▸ **TRY IT**
Starting at the line that has "1456x819 pixels. Task: Toggle" and stopping after the line that has "Image resolution: width=1025", reproduce the listing below exactly; omit everything else.

[RECORDS FOR THE TASK Boundary: Start]

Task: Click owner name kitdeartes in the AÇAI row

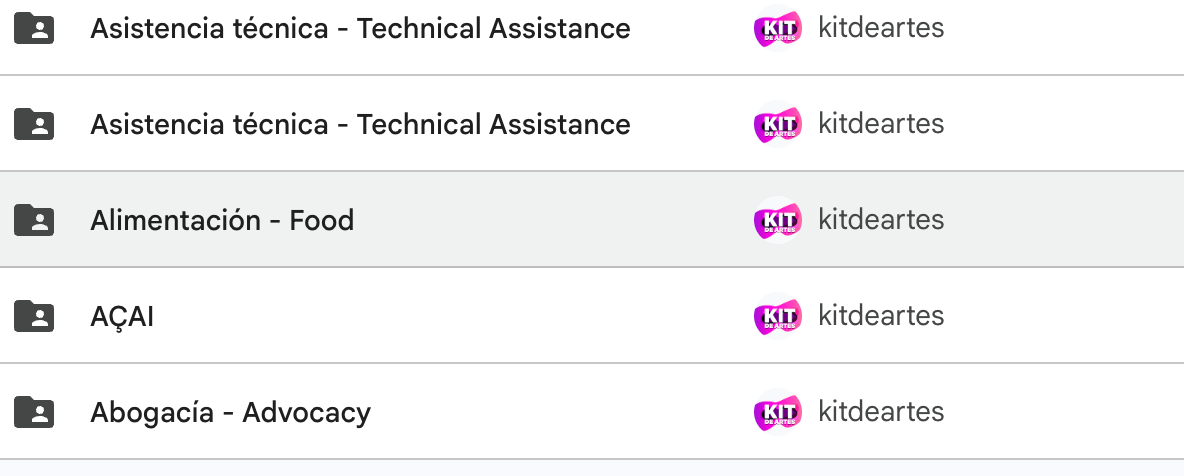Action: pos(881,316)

[RECORDS FOR THE TASK Boundary: End]
[RECORDS FOR THE TASK Boundary: Start]

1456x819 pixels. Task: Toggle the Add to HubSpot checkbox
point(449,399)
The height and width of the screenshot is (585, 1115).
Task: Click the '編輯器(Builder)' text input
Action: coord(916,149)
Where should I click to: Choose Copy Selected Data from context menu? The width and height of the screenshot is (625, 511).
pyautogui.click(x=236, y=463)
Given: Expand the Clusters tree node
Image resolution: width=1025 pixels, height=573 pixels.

[RECORDS FOR THE TASK Boundary: End]

▸ **THE ANSWER**
1456x819 pixels. Task: Toggle the Add to HubSpot checkbox
point(449,399)
The height and width of the screenshot is (585, 1115).
Task: Click the '編輯器(Builder)' text input
Action: coord(916,149)
Where should I click to: Choose Copy Selected Data from context menu? The width and height of the screenshot is (625, 511).
pyautogui.click(x=236, y=463)
Given: Expand the Clusters tree node
Image resolution: width=1025 pixels, height=573 pixels.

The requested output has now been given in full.